### Kaynak metin ###
Vizyon ve Misyon Arasında Ak Parti’nin Yeni İstanbul Teşkilatı?

Sanırım biraz geç kaldık! Geç kaldık çünkü girişini yapmak için iki yazı kaleme aldığımız Ak Parti İstanbul İl Başkanlığı’ndaki görev değişiminde yeni isim belli oldu: Yerel Yönetimler Birim Başkanı Selim Temurci... Kendisi, teşkilat, parti ve ülkemiz için hayırlı olsun inşallah.

Neyse... Zaten bizim esas meselemiz kimin il başkanı olacağından çok “nasıl bir il başkanı” sorusuna cevap aramaktı.

Eli her hangi bir seçmen eline değmemiş, her hangi bir sandık tozu yutmamış ve de her hangi bir bayrak pankartın kenarından tutmamış köşe yazarlarının bu konu hakkındaki isabet oranı ve samimiyet katsayısı bizimle en dış halkadan birleşik kümeler endeksi kadar ilgilidir! Konumuz ve muhatabımız değildirler. Bizim sözümüz, idealar dünyasındaki mefkuremiz çerçevesinde görevlendirmeleri yapan Ak Parti Genel Merkezi, bayrağı devralan ve o bayrak altında geleceğe yürüyen Ak Partili’leredir.
### Veri kümesinden kesit ###
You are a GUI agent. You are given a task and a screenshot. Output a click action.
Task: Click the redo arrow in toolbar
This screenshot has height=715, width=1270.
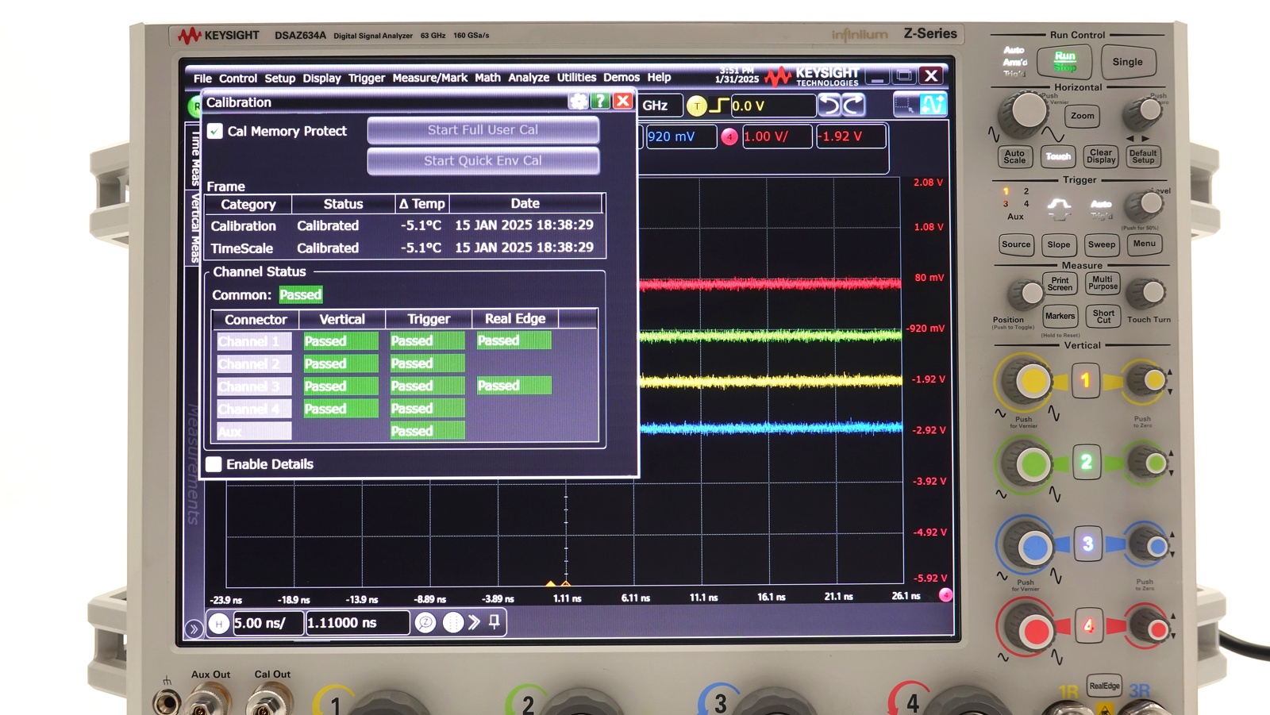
###
Ak Parti'nin yeni İstanbul teşkilatını konu alan kaynak metni, tek harfini bile değiştirmeden baştan sona yeniden yazın.

Çözümlü alıştırma:
Vizyon ve Misyon Arasında Ak Parti’nin Yeni İstanbul Teşkilatı?

Sanırım biraz geç kaldık! Geç kaldık çünkü girişini yapmak için iki yazı kaleme aldığımız Ak Parti İstanbul İl Başkanlığı’ndaki görev değişiminde yeni isim belli oldu: Yerel Yönetimler Birim Başkanı Selim Temurci... Kendisi, teşkilat, parti ve ülkemiz için hayırlı olsun inşallah.

Neyse... Zaten bizim esas meselemiz kimin il başkanı olacağından çok “nasıl bir il başkanı” sorusuna cevap aramaktı.

Eli her hangi bir seçmen eline değmemiş, her hangi bir sandık tozu yutmamış ve de her hangi bir bayrak pankartın kenarından tutmamış köşe yazarlarının bu konu hakkındaki isabet oranı ve samimiyet katsayısı bizimle en dış halkadan birleşik kümeler endeksi kadar ilgilidir! Konumuz ve muhatabımız değildirler. Bizim sözümüz, idealar dünyasındaki mefkuremiz çerçevesinde görevlendirmeleri yapan Ak Parti Genel Merkezi, bayrağı devralan ve o bayrak altında geleceğe yürüyen Ak Partili’leredir.